Finding a template that works
You can spend your money more efficiently than any government can and you can do it without any administrative costs, red tape or political interference. City council needs to keep this reality in mind as it ponders ways in which to rejuvenate Windsor's tired neighbourhoods.
Decreasing property values, store vacancies and a wave of plant closures are expected to cut the city's tax revenue by millions, which, coupled with rising labour and fuel costs, means the city will be forced to do more with less or mull further property tax hikes.
At the same time, homeowners are fleeing Windsor's traditional neighbourhoods for newer homes on the outskirts or in Essex County. This exodus is a reaction to Windsor's high taxes and limited services that compounds the problem by further eroding the tax base.
As well, retail outlets — the lifeblood of any thriving neighbourhood — are struggling to keep their doors open because of declining foot traffic. The city has a commercial vacancy rate of 12 per cent compared to just five to seven per cent in similarly-sized cities.
In an effort to reverse this trend, council is considering offering financial help that would encourage homeowners in neighbourhoods like Walkerville and Riverside to spruce up their homes instead of abandoning them for the suburbs. This would increase the value of existing properties in historically key locations, the theory goes, while making these areas more livable, which would attract new development along with savvy buyers. Everybody wins, including residents of unsubsidized areas, because of an enhanced tax base.
Councillor Ken Lewenza Jr., who recently built a home in Ward 4, said it was unfair he had to pay the same development charges as a builder in a new subdivision when amenities like parks and libraries were already established in his ward.
While reducing fees for new construction in established neighbourhoods makes considerable sense, the scheme carries risks in that it diverts money from the municipality. An incentive program for homeowners carries similar risks but could additionally promote the creation of a costly new layer of bureaucracy.
Whereas lowering taxes benefits homeowners directly — putting more disposable income in their pockets — setting up a neighbourhood enhancement fund necessitates the creation of a "middle man" that eats up some of that money. The fund would be finite, of course, which sets the stage for an unwieldy and likely controversial applications and approvals process.

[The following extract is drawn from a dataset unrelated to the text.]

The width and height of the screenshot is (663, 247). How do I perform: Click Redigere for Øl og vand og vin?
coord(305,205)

Another way of encouraging homeowners to renovate their properties is to streamline the permit process and even eliminate the requirement entirely for some common projects. Another is providing homeowners tax breaks for the work they've done improving their properties. Again, though tax breaks are better than handouts, the proposal could still lead to bigger but not better government.
This city can also promote its historic neighbourhoods as attractive and livable communities for the future by placing an emphasis on beautifying parks and sidewalks. The murals dotting historic Sandwich and Riverside have done much to improve those areas and more can be done to make public spaces in these communities more inviting. If the city can spare $1 million to beautify "gateway roads" like Dougall and Howard Avenues, it can certainly promote similar initiatives in Windsor's residential heartlands.
The city has long placed too much emphasis on improving the downtown when other areas — like Erie and Ottawa Streets and the Pillette and Riverside areas — have struggled in the face of political neglect and fallen far short of maximizing their potential.
With the price of gas expected to remain high, these neighbourhoods have an inherent advantage over those in the suburbs. The city can best exploit that natural and significant edge by offering competitive taxes and quality services.